Start of Given information
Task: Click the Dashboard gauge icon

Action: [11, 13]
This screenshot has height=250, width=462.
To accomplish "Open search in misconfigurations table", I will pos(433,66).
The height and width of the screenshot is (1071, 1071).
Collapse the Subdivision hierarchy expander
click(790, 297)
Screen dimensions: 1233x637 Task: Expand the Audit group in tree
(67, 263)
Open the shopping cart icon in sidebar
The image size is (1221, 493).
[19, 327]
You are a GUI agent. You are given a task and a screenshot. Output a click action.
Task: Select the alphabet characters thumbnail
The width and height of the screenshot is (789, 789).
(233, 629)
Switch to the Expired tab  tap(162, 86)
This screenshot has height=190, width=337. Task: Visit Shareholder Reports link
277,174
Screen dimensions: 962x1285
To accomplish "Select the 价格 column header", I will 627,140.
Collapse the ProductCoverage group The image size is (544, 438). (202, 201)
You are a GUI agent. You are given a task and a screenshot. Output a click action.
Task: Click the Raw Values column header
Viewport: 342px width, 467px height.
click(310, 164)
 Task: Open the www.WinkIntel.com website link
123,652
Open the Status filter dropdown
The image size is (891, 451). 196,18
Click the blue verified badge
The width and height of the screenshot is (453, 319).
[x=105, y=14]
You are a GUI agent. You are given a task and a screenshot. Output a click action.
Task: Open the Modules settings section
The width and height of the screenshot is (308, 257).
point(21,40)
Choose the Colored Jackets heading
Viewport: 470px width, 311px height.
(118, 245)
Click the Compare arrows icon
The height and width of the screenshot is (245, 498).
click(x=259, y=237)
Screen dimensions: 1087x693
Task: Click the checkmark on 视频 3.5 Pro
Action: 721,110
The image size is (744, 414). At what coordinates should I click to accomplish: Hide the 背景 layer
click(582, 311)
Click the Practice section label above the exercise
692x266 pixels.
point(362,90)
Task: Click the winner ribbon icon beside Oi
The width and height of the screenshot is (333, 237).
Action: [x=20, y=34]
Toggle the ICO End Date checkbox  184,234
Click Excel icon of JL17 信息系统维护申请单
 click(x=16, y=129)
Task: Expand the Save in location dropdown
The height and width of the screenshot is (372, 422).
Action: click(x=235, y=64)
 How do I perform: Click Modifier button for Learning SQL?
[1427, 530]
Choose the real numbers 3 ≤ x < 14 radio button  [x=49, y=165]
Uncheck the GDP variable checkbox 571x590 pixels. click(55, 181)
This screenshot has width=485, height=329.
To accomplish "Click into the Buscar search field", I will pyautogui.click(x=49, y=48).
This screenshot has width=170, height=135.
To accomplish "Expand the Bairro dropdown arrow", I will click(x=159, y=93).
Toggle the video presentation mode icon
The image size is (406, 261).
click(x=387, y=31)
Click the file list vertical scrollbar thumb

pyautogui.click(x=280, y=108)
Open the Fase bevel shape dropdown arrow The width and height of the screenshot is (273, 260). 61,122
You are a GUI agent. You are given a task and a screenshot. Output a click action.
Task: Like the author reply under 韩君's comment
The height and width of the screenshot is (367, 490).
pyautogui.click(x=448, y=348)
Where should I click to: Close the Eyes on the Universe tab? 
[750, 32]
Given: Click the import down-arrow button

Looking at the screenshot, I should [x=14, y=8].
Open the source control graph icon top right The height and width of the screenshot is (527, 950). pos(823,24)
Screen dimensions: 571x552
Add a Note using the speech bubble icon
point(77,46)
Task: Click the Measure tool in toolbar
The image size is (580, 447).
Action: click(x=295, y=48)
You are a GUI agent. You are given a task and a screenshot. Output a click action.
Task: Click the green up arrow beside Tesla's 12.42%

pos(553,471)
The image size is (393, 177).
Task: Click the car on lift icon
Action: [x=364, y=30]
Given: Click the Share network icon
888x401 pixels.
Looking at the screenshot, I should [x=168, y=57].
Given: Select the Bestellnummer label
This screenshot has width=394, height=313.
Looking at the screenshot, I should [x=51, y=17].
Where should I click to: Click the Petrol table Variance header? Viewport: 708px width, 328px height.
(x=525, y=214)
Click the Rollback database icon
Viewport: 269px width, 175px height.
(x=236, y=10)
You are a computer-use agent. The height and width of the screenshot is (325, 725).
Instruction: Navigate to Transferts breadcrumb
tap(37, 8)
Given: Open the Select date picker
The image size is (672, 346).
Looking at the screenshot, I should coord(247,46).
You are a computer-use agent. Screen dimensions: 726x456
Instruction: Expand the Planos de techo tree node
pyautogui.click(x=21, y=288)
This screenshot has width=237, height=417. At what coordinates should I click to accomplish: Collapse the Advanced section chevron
End of Given information
## What is expected:
Return each line of the preceding material in which "Choose" can be found.

## Response area:
Choose the Colored Jackets heading
Choose the real numbers 3 ≤ x < 14 radio button  [x=49, y=165]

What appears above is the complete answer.